Semester 2 would be attempted without a tutor mainly due to cost. This kind of professional help does not come cheap and Dennis had gotten her through 6th grade, so we were cautiously optimistic (I hate that phrase... can't believe I just used it!). She completed the first and second module after many hours and many tears. Somewhere during the third module things really became unbearable. Weeks went by with focus turned towards other subjects that didn't cause so much stress. Each time she'd sit down for math her whole countenance changed and she'd basically have to spend hours trying to remember what had been learned (and I use that term loosely) the previous time.

Dennis and I spent a significant time pondering the pros and cons of withdrawing her from the course. Should we finish what we started? What will it mean in the future if she has an "F" on her pubic school record? Are we giving up too easily? "What is best for Emily?" "What is best for the whole family (especially since it would take all summer to complete the class and thus affect the other two). We prayed. We prayed. And then, we prayed. Today
we, okay I, made the decision to withdrawal her from the course. When something's not working, it's not working. There's no shame in changing directions and trying a new approach. How does Emily feel about it? Fantastic! She's smiling again, laughing, and looking forward to a fresh start with math. How does Dennis about it? You'd have to ask him, but I'm guessing he's a little more unsure about this new change in plans. I think his bottom line is that she needs to learn this stuff... eventually.

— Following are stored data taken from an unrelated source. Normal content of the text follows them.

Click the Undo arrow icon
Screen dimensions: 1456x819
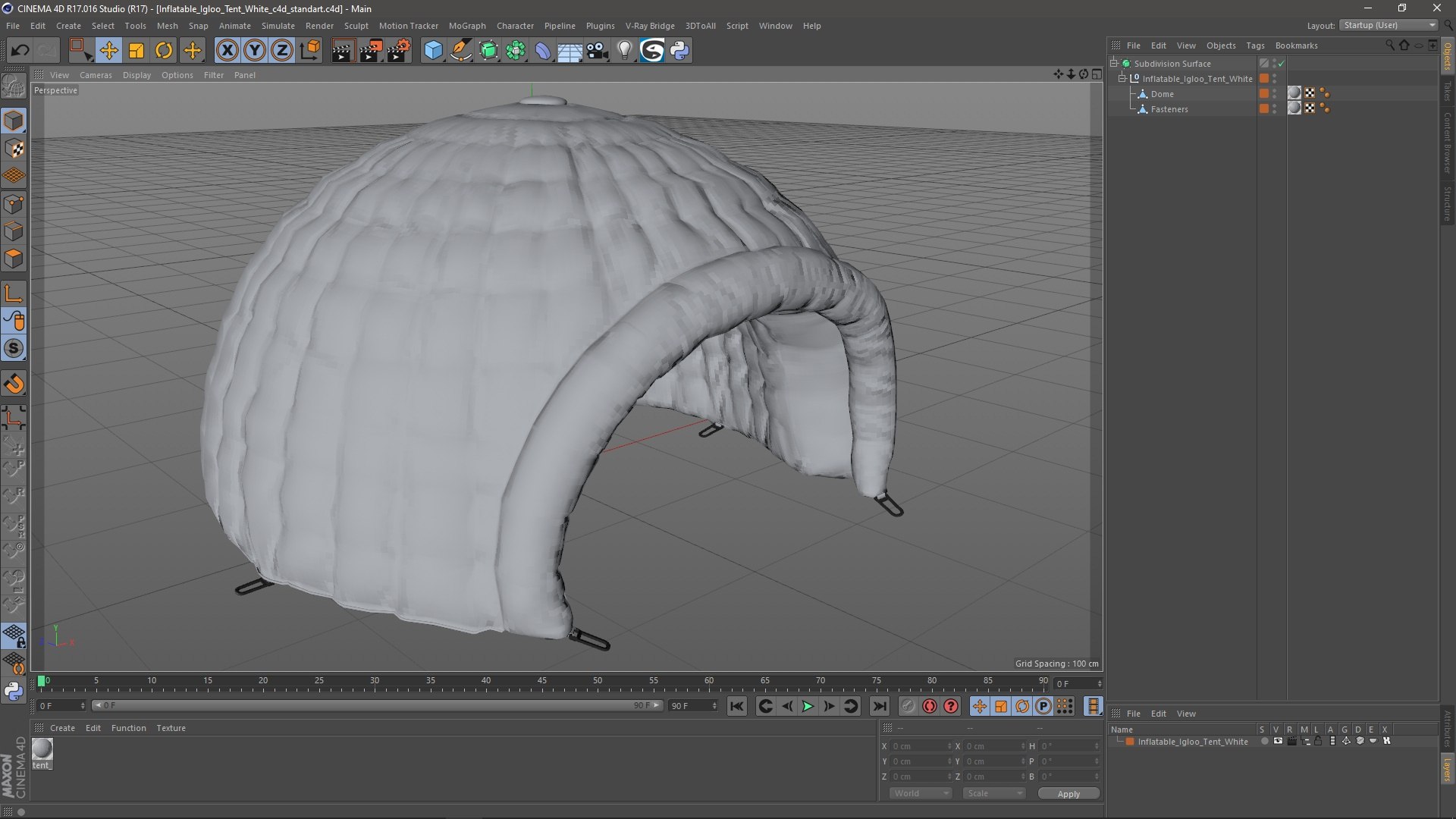click(20, 51)
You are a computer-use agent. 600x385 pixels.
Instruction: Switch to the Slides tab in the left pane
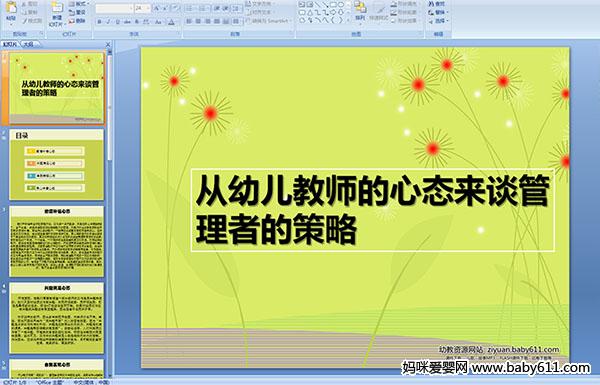pos(10,44)
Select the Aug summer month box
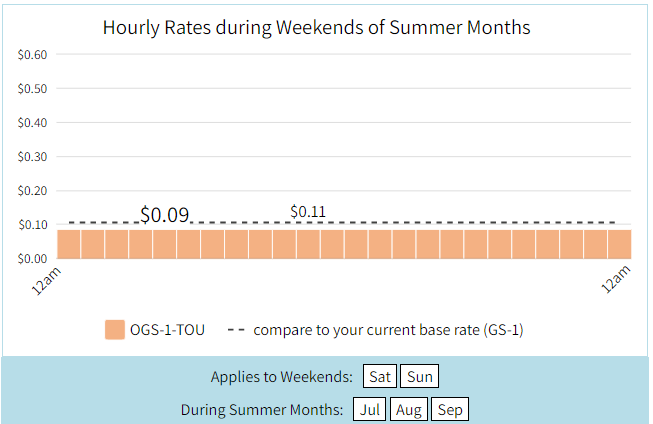This screenshot has height=424, width=653. 409,409

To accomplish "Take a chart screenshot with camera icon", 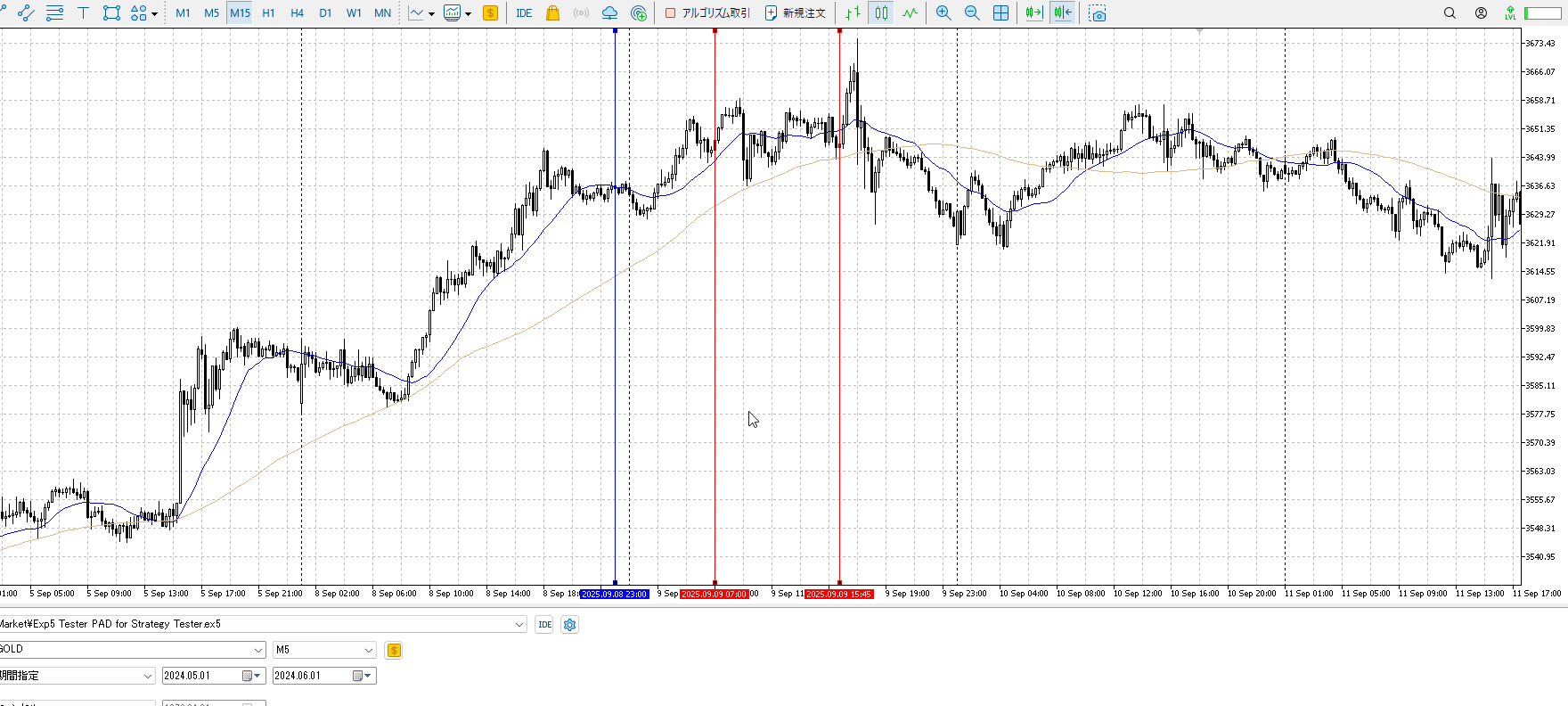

On its way to us now is Zeta from Math-U-See. We've used this program with Emily, and her brother James, in earlier years and they both took well to it. I think this will be a good review for her as well building her confidence towards Pre Algebra and Algebra I. Now she can truly work "at her own pace" without having to rush through the public school system's idea of what she should know by when. So as the title of this entry states, we have one child off the public school's rat wheel (that's what I call it) and two more to go. Their story is for another day.